Per la prima volta in assoluto, un’opera raccoglie in modo continuo ed organico, tutte le lettere di Amedeo Modigliani (Livorno 1884-Parigi 1920), che sono le principali fonti scritte che ci restano di questo grandissimo artista. Scelgo di pubblicare una lettera a Oscar Ghiglia, artista di grande impatto che con Modigliani aveva condiviso una stanza durante gli studi a Firenze e con il quale manterrà per tutta la vita un rapporto di profonda amicizia, poiché lo slancio che Modigliani concede nelle epistole a Ghiglia è raro e soprattutto non conciso come era solito essere. Questa, così come altri frammenti di lettere a Ghiglia e alla madre, dimostrano o meglio trasmettono il reale tormento amalgamato alla forza creativa che Maudit, l’artista maledetto dalla sua stessa inquietudine, percorre e approfondisce nell’arco della sua breve vita senza scegliere mai di adeguarsi ad un percorso predefinito da schemi di convenienza, ritrovandosi così solo. Ad accompagnare la sua corsa alla morte tra notti disperate di alcol, droga e infinite riflessioni sul senso dell’arte dentro la vita dell’essere umano, così come il senso ultimo della propria esistenza, Ghiglia lo accoglie e lo sostiene economicamente (quando poteva) ma soprattutto spiritualmente. Esattamente ciò che Modigliani cercava. Sempre e instancabilmente.

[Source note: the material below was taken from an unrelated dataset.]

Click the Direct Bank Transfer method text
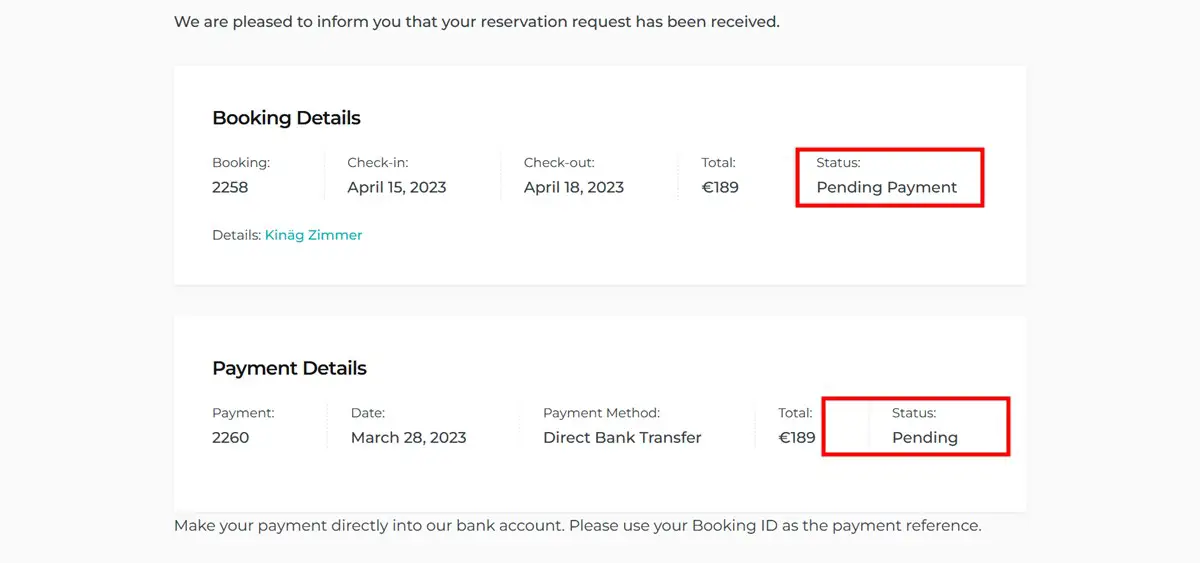This screenshot has height=563, width=1200. point(622,437)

A Oscar Ghiglia (1904 o 1905)
Carissimo Oscar,
mi avevi promesso il giornale della tua vita vissuta da che ci siamo lasciati fino a adesso. L’aspetto impazientemente.

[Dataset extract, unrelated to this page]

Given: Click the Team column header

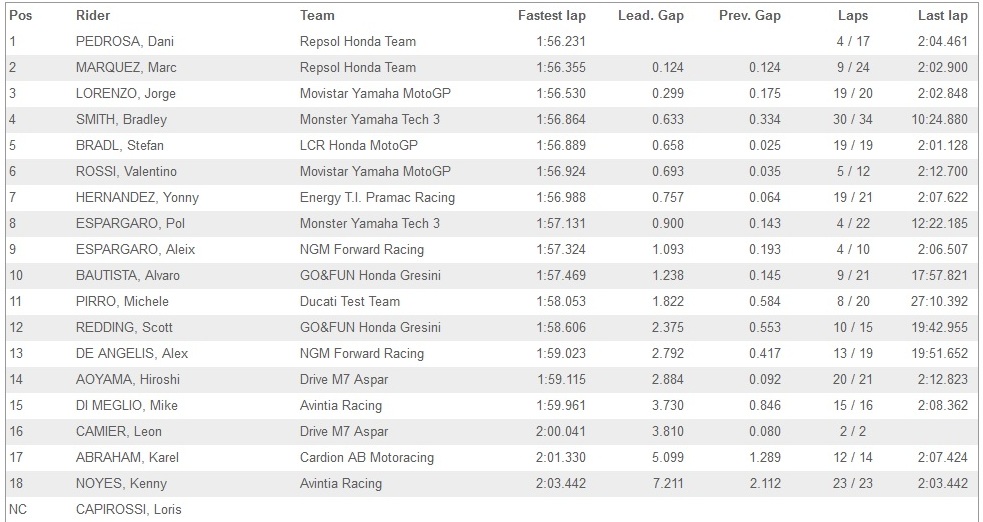Looking at the screenshot, I should pyautogui.click(x=317, y=16).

In quanto a me manco alla promessa, cioè non posso mantenerla perché non posso scrivere un giornale. Non solo perché nessun avvenimento esteriore si è infiltrato per ora nella mia vita, ma perché credo che anche quelli interni dell’anima non possano essere tradotti mentre siamo sotto il loro dominio.
Perché scrivere mentre si sente? Sono tutte evoluzioni necessarie attraverso le quali dobbiamo passare e che non hanno importanza altro che per il fine a cui conducono.
Credimi, non è che l’opera arrivata al suo completo stadio di gestazione, impersonata e tratta dalla pastoia di tutti i particolari incidenti che hanno contribuito a fecondarla e a produrla che vale la pena di essere espressa e tradotta con lo stile. L’efficacia e la necessità dello stile si presenta appunto in questo, che oltre ad essere l’unico vocabolario atto a estrinsecare un’idea, la distacca dall’individuo che l’ha prodotta, lascia la via aperta a ciò che non si può né si deve dire. Ogni grande opera d’arte verrebbe considerata come qualunque altra opera della natura. Prima di tutto nella sua realtà estetica e poi al di fuori del suo sviluppo e del mistero della sia creazione, di ciò che ha agitato e commosso il suo creatore. Questo, puro dogmatismo, del resto.
Perché non mi scrivi piuttosto? E che cosa sono i tuoi quadri? Ho letto la descrizione di uno in un articolo del “ Corriere”. Non posso ancora chiedere il quadro: sono costretto ad albergare in un Hotel di qui: capisci l’impossibilità di dedicarmi ancora al quadro; del resto mentalmente e nella contemplazione della natura ci lavoro molto. Credo che finirò col cambiare residenza: le barbarie dei turisti e dei villeggianti mi rendono impossibile il raccoglimento nei momenti in cui ne avrei più bisogno. Finirò col salire nel Tirolo austriaco. Non ne parlare ancora in casa. Scrivi sempre Hotel Misurina – Misurina. Addio.
Scrivimi, mandami quel che mi hai promesso. L’abitudine della contemplazione della campagna e della natura alpina segnerà, credo, uno dei più forti cambiamenti del mio spirito.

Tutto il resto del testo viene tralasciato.